Now, we will take a look at some of the tables and views our preprocessing has created for us. 
First, let's look at the tables created by our preprocessing:


In [65]:
%%sql
SELECT TABLE_SCHEMA, TABLE_NAME FROM EXA_ALL_TABLES WHERE TABLE_SCHEMA='{{schema}}'

table_schema,table_name
AI_LAB,CUSTOMER_SUPPORT_TICKETS
AI_LAB,TXAIE_AUDIT_LOG
AI_LAB,DOCUMENTS
AI_LAB,DOCUMENTS_AI_LAB_MY_VIEW
AI_LAB,KEYWORD_SEARCH
AI_LAB,KEYWORD_SEARCH_LOOKUP_KEYWORD
AI_LAB,KEYWORD_SEARCH_LOOKUP_SETUP
AI_LAB,TOPIC_CLASSIFIER
AI_LAB,TOPIC_CLASSIFIER_LOOKUP_TOPIC
AI_LAB,TOPIC_CLASSIFIER_LOOKUP_SETUP


As you can see, there are a number of new tables related to our preprocessing. There is our original data table "CUSTOMER_SUPPORT_TICKETS", and a new log table "TXAIE_AUDIT_LOG" which we will take a closer look at below. The "DOCUMENTS" table contains our input texts together with an identifying Span, we will take a look at that as well. There is also a "DOCUMENTS_AI_LAB_MY_VIEW" table, which contains IDs of the input text and documents, as well as the column the input text originated from.
This enables you to trace back documents(and their associated results) to the original input data point.
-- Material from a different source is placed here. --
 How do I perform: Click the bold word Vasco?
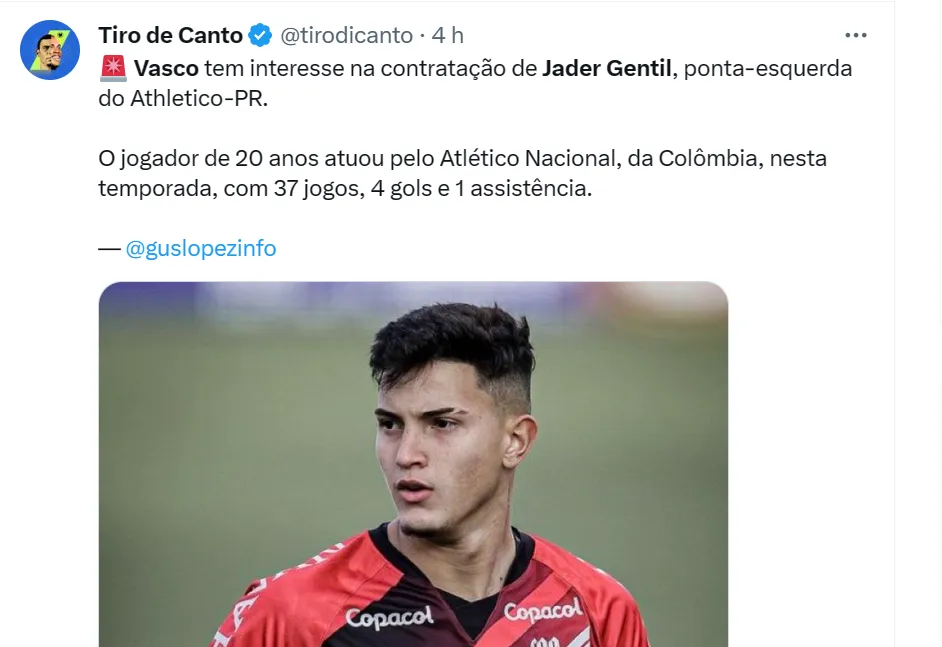(x=166, y=70)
And then there are 3 tables per step of our preprocessing, a "<<step-name>>" table, a "lookup" table and a "setup" table. We won't look at them in detail, but there are also some views generated which contain a normalized version of the contained information. If you are curious, feel free to look at the contents of these tables on your own.
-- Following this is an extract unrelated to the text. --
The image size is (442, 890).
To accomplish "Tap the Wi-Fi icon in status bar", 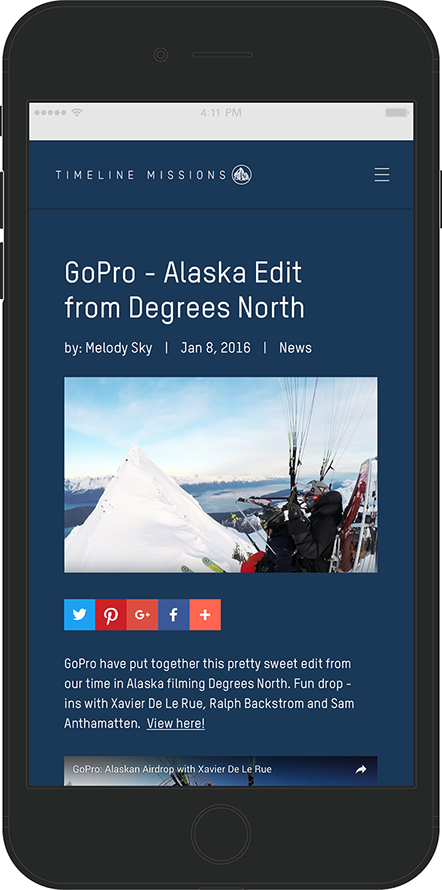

If we want to find out how these new tables are structured, we can get a description from the Exasol Database. For example, let's see how the resulting "DOCUMENTS" table looks like.

### DOCUMENTS Table


In [66]:
%%sql
DESC DOCUMENTS

column_name,sql_type,nullable,distribution_key,partition_key,zonemapped
TEXT_DOC_ID,"DECIMAL(18,0)",True,True,False,False
TEXT_CHAR_BEGIN,"DECIMAL(18,0)",True,False,False,False
TEXT_CHAR_END,"DECIMAL(18,0)",True,False,False,False
TEXT,VARCHAR(2000000) UTF8,True,False,False,False


It looks like this table contains a "TEXT_DOC_ID", "TEXT_CHAR_BEGIN", "TEXT_CHAR_END" and a "TEXT" column.
The "TEXT" column includes the text of the document.
In case the content of one of our input datapoints does not fit within the VARCHAR limit of the text column, it gets split into multiple entries in the documents table. These will have the same "TEXT_DOC_ID",
indicating they came from the same document. "TEXT_CHAR_BEGIN" and "TEXT_CHAR_END" indicate which parts of the original document each specific row contains. This triplet of "TEXT_DOC_ID", "TEXT_CHAR_BEGIN" and "TEXT_CHAR_END" is called a "Span", and together build an identifier for a section of text. You will encounter them for a lot of text-subsections. For example, found keywords contained in a text are also identified by a span in our result tables (see below).
                                                                                                                                                        
The usage of these Spans allows you to do various operations on top of these results, such as joining results on the document-id, or checking the order in which keywords appear in a document.
                                                                                                                                                                We can also check the number of unique TEXT_DOC_IDs in our table:



In [67]:
%%sql
SELECT COUNT(ALL text_doc_id) FROM {{schema}}.DOCUMENTS;

Count(DOCUMENTS.TEXT_DOC_ID)
100


It's identical to the number of rows in our input view. So all the data was converted successfully.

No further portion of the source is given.